Vampires & Werewolves: Mortal enemies or kissing cousins? Mythology holds the secrets.



For me, Mythology is a wonderful treasure-trove of ideas. Just look at all of the magnificent tales that have come out of them! Medusa, the Cyclops, the Hydra.

The vampires in my Immortalis series are based in Greek Mythology. They were born of an unlikely union between the Keres and a wounded human soldier. Daughters of Nyx, goddess of the night, the Keres are described as winged female death spirits with an insatiable lust for human blood.  Neither good, nor evil, they were there to send the already dying on their way to Hades. What a perfect creature to be the mother of our first vampire, right? So, vampires are part demigod, and part human with a lust for blood that is matched by nothing else.

Vampires may be my first love, but werewolves come in a very close second. So, naturally, when it came time to add them into the Immortalis series, I had to go back to my Greek Mythology roots to make sure they had their own rich history.

Greek Mythology already had some pretty awesome monsters, and surprisingly enough, werewolves were already accounted for too.

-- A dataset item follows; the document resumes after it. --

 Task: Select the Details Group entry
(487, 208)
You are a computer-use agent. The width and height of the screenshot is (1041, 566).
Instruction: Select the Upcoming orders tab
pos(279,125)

It didn’t take me long to spot their legend.

In ancient Arcadia, there lived a king, Lycaon. Lycaon had many sons but only one daughter. He kept her safe and locked away so that no man could have her. But that did not protect her from Zeus. What Zeus wanted, he got. So he bedded and impregnated Lycaon’s daughter. This enraged the king. He sacrificed the child, a son, and fed the flesh to the god. When Zeus figured out the treachery, he punished Lycaon by turning him into a wolf, the first of many werewolves.

That is just the shortened version of the story, but you see how wonderful Mythology can be. Even back in the ancient world they already had the monsters we love today, and many, many more.

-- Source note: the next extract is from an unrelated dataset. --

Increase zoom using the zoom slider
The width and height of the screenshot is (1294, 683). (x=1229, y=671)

So both creatures are a product of the gods meddling with humanity. They already have a lot in common to begin with. It’s a shame most books portray them as enemies. I like to think that since the supernatural community is so small, they’d probably do best by getting along.

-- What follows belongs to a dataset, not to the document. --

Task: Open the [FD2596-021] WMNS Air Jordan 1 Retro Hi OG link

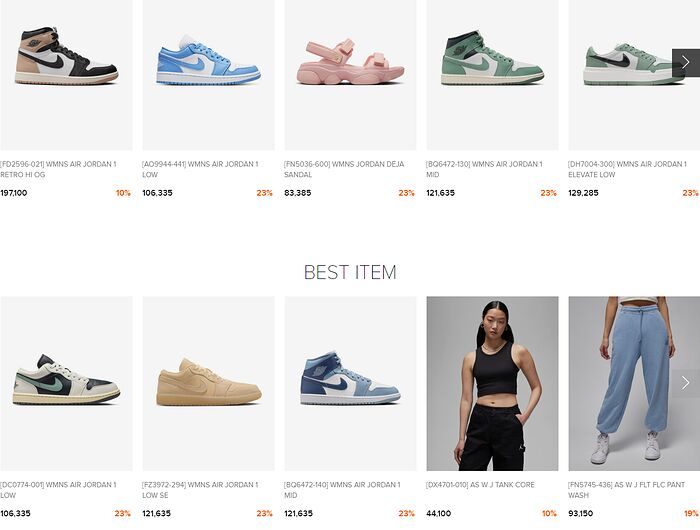Action: tap(58, 169)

So, with that said, in Pandora’s Box, I tie these two legends, these two creatures, together, revealing their rich history to each other, and showing you why it’s so important they work together.  

Comments

AngelicaM said…
I never knew anything about any of this, so I was sort of wondering where did vampires come in, in Greek Mythology? Are there any facts that can tell me about vampires. I never learned Greek Mythology, so can you tell me as much as you know about vampires, and how there linked to Greek Mythology, and where exactally did they come from?